Errors was a percentage score based on the number of incorrect answers users gave for questions that had a known answer (one question asked users to determine their favorite tourist attraction: there was no one correct answer, so this question was not scored for errors).
Memory comprised two measures from an exam given to the users after they had finished using the site. Recognition memory was a percentage score based on the number of correct answers minus the number of incorrect answers to 5 multiple-choice questions. Recall memory was a percentage score based on the number of items correctly recalled after the test minus the number incorrectly recalled (users were asked to list as many of the tourist attractions discussed in the site as they could remember).
Time to recall site structure was the number of seconds it took users to draw a sitemap. This is a measure of how well the users had understood the information architecture: if they understood it well, they would draw it quickly; if they understood it poorly, they had to think longer.
Subjective satisfaction was determined from participants' answers to a questionnaire. Each question used a 10-point rating scale. Four satisfaction criteria were averaged to derive the subjective satisfaction score: perceived quality (e.g., "How satisfied are you with the site's quality of language?"), perceived ease of use (e.g., "How easy is it to find specific information in this website?"), likability (e.g., "the term 'fun to use' describes the site very well"), and user affect (e.g., "How tired do you feel right now?").
Note that the subjective metric assessed how well users thought the site worked, not how well the users actually performed. It was quite possible for a user to be very slow at answering the questions and still say that he or she thought that it was very easy to find information on the site.

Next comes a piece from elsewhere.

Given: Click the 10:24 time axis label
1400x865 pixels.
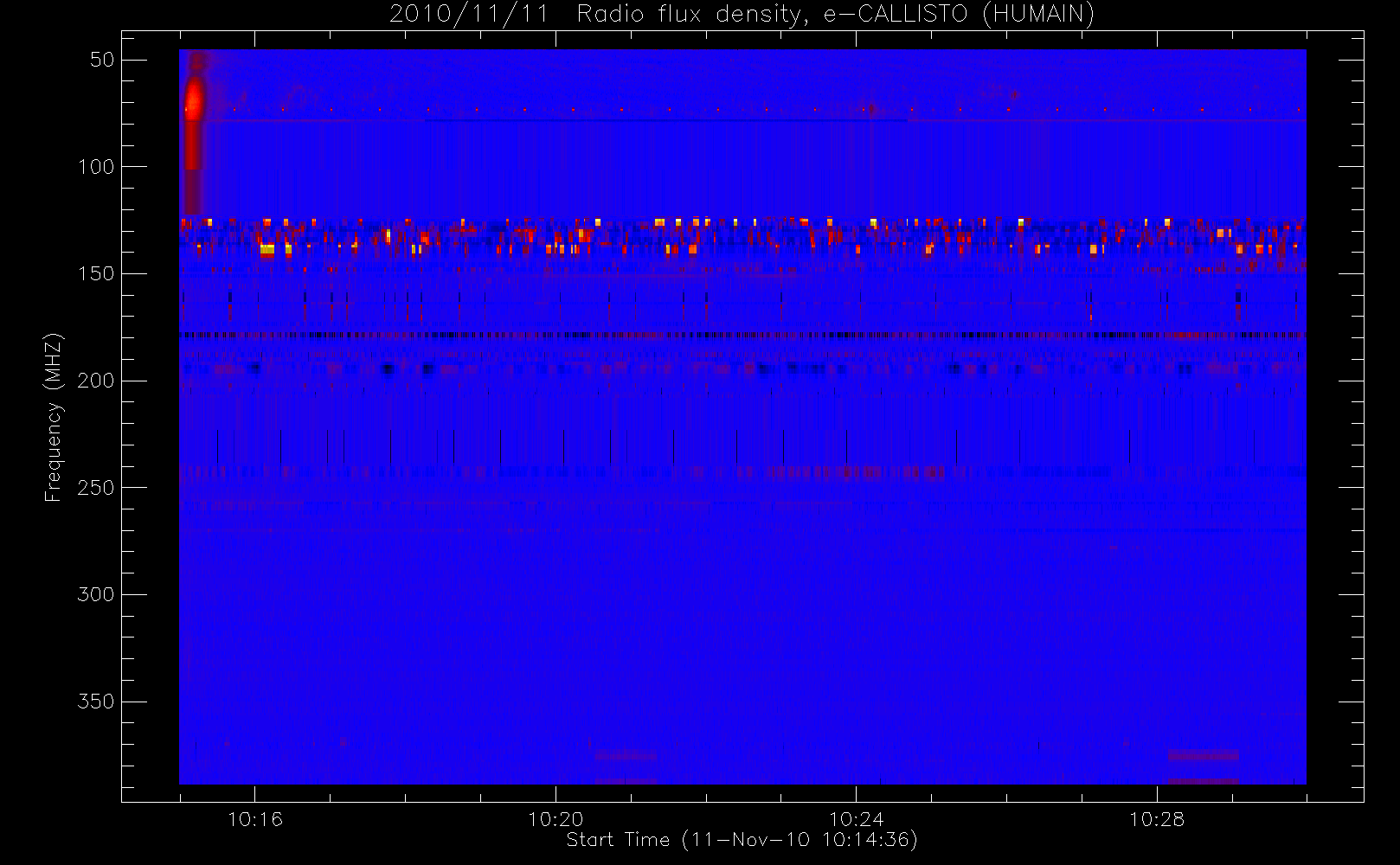Looking at the screenshot, I should click(856, 819).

Overall usability of a site was calculated as the geometric average of these five measures. Each measure was normalized relative to the performance measured for the control condition (for example, if users could remember 5 things in the control condition but 6 things in one of the other conditions, then that condition received a 120% score for memory).
In our study, we gave equal weight to each of the five usability metrics when computing overall usability. Depending on the goal of a project, it may be better to use different weights:
An educational site might give added weight to the memory measure and perhaps also some added weight to learning the site structure
Since intranets are highly performance oriented and should enhance employee efficiency, an intranet project would give the highest weight to task time and errors (a site for customer service reps might place the highest weight on avoiding errors )
A leisure site would place the highest weight on subjective satisfaction and might give zero weight to errors and very low weight to other performance metrics.